Table 3.2 Results of arthroscopic treatment of Cam FAI

Key Points

  • Interportal capsulotomies during central compartment exposure lead to reduced tension of the joint capsule with subsequent reduction of peripheral compartment visualization and should be avoided.

  • The peripheral compartment first technique with direct exposure and resection of the Cam deformity is recommended.

  • A comprehensive exposure of the peripheral compartment and Cam deformity is the prerequisite of a successful Cam resection.

  • A ballooning technique with thinning of the zona orbicularis and selective capsular incisions is frequently sufficient for an adequate visualization.

  • In most cases, a three-portal technique is required for a complete Cam resection. The proximal anterolateral portal is recommended for inspection, the anterolateral Cam deformity is resected via the anterior portal, whereas the posterolateral Cam is better accessed via the anterolateral or lateral portal.
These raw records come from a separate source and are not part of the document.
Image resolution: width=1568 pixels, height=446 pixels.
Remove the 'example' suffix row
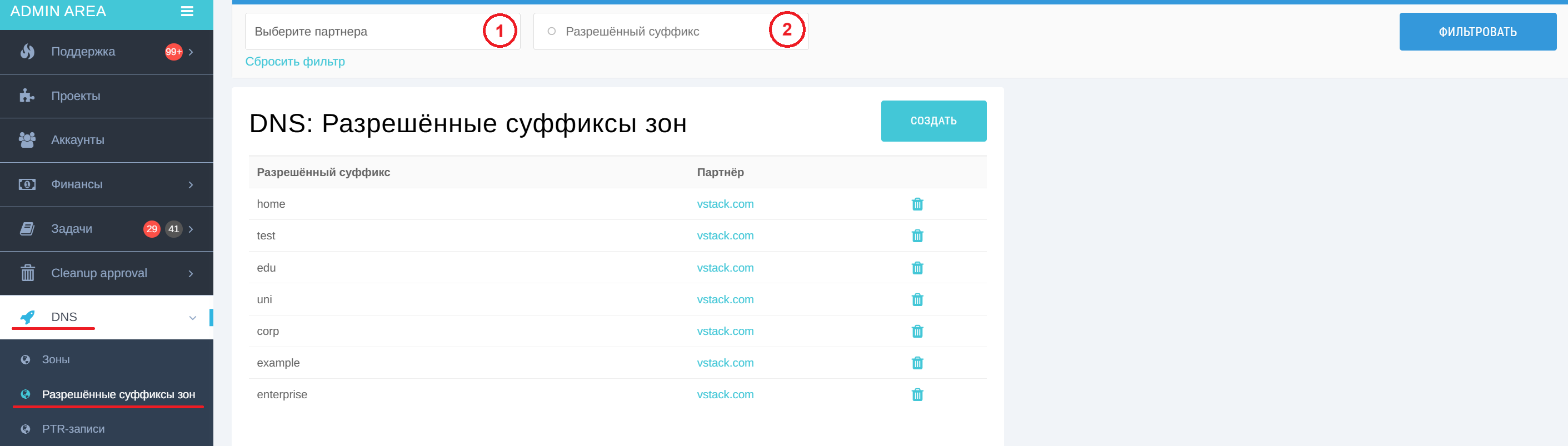click(917, 363)
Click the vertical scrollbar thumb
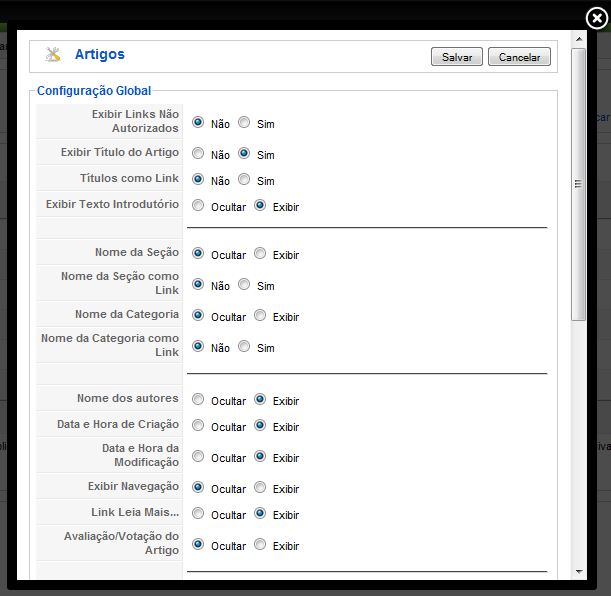 point(579,184)
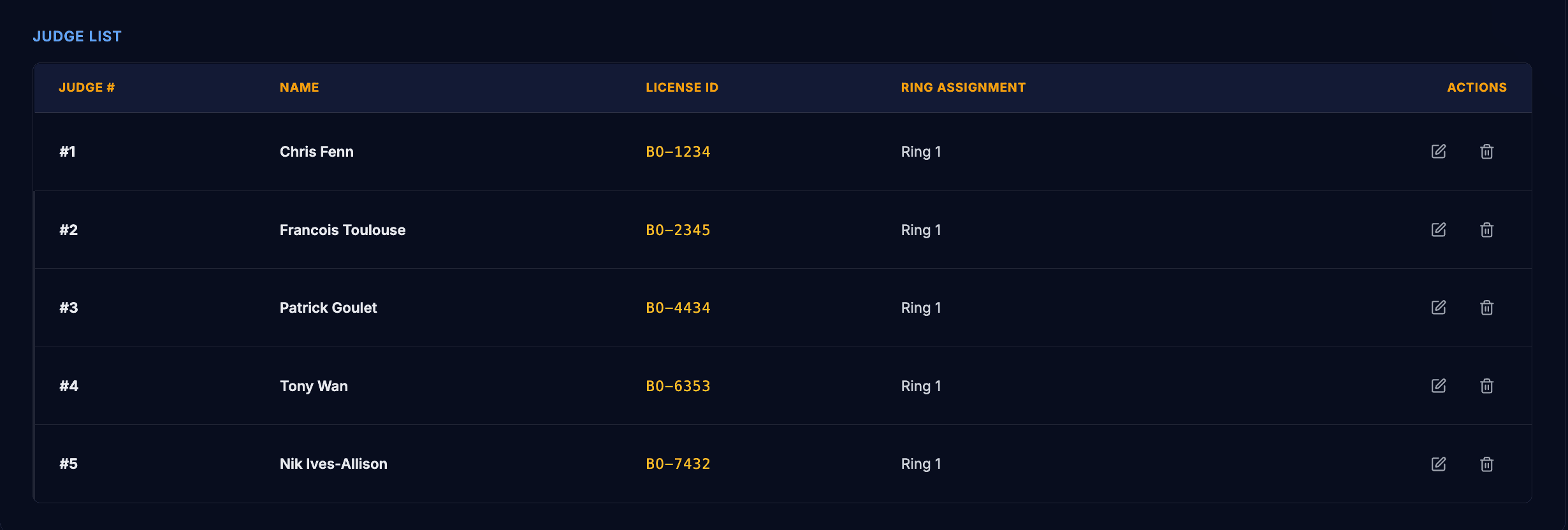
Task: Click the edit icon for Chris Fenn
Action: pos(1439,152)
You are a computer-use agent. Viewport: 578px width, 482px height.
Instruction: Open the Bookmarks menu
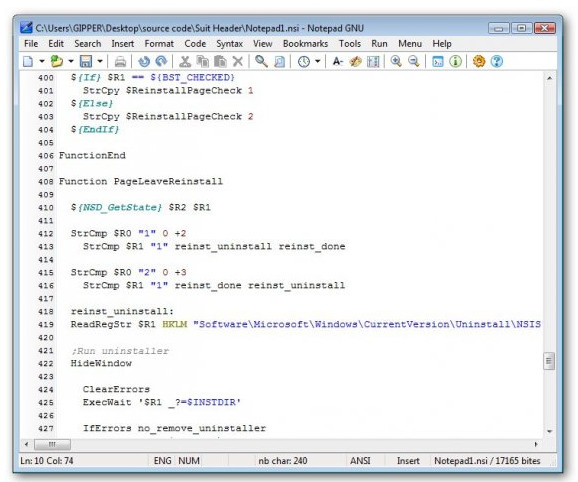[305, 43]
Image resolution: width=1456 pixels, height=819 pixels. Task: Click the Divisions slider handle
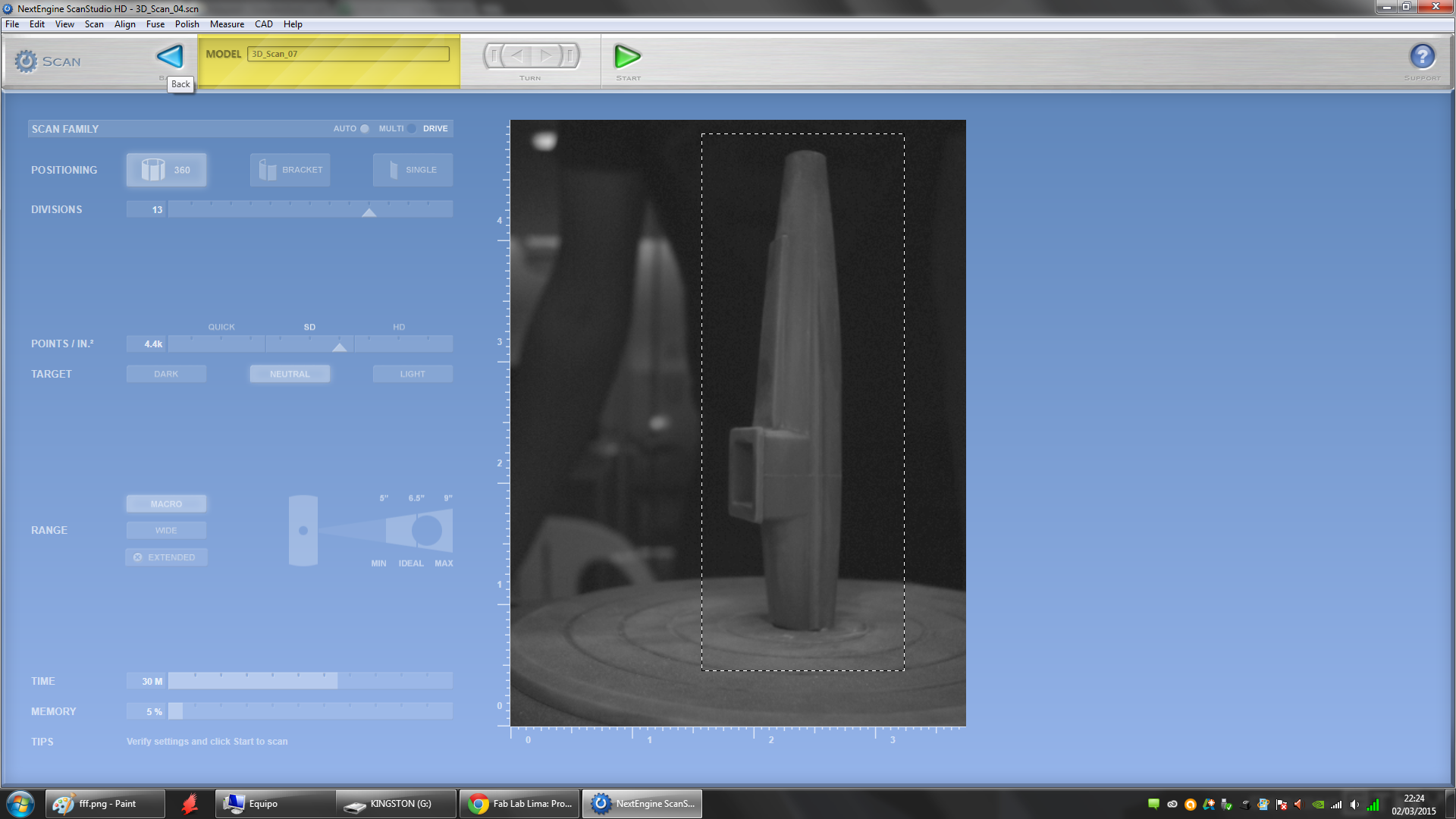point(369,212)
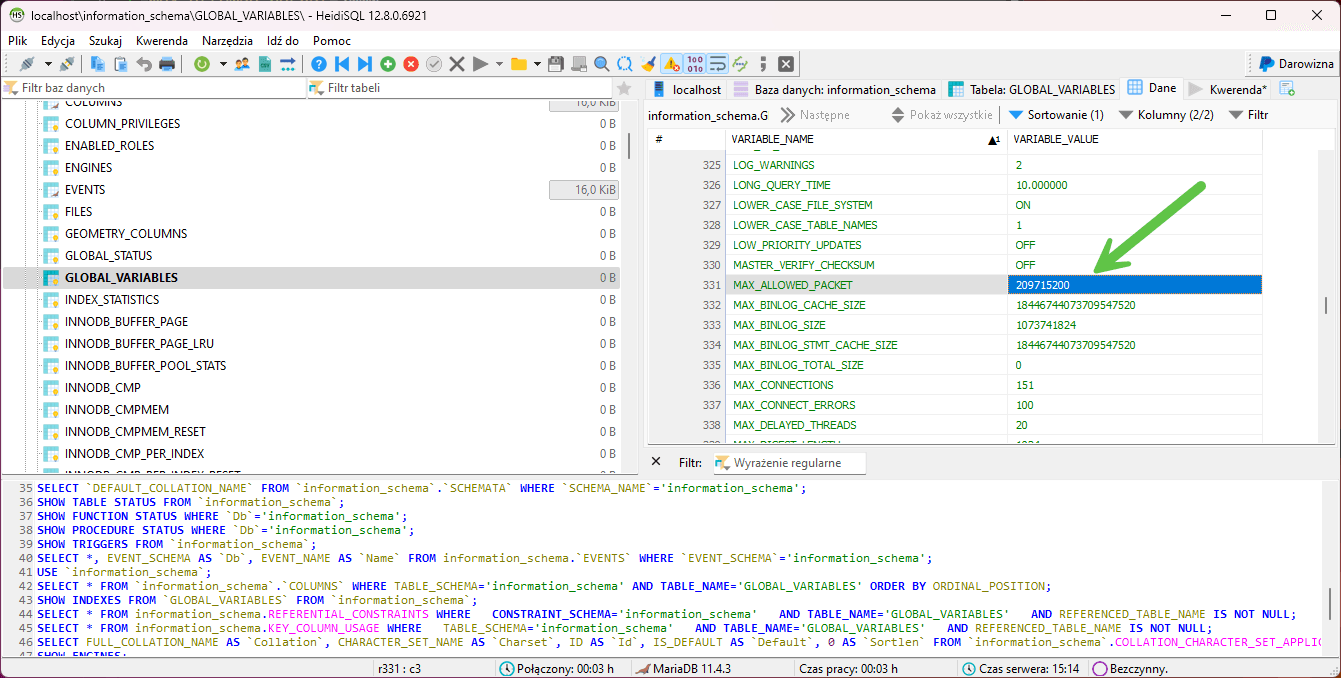Toggle the binary 100/010 display button
The width and height of the screenshot is (1341, 678).
(x=695, y=64)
  • Resection of the Cam deformity needs to be performed without and with traction: The anterolateral part of the Cam can be resected without traction; for access to the posterolateral Cam, the head frequently needs to be distracted from the labrum and acetabular rim.

  • During Cam resection, the hip needs to be moved into different degrees of flexion, rotation, and abduction to improve visualization of different areas of the head–neck junction, avoid damage of the femoral head cartilage, and confirm an impingement-free motion of the head within the acetabulum.

  • A smooth transition from the convexity of the head to the concavity of the neck should be achieved.

  • If orientation is difficult and visualization reduced, fluoroscopy should be used in order to confirm the correct extent and depth of Cam resection. In addition, an adequate Cam resection needs to be confirmed by fluoroscopy prior to evacuation of the joint.

  • The end vessels of the medial circumflex artery entering the posterolateral head–neck junction need to be spared in order to avoid avascular necrosis of the femoral head.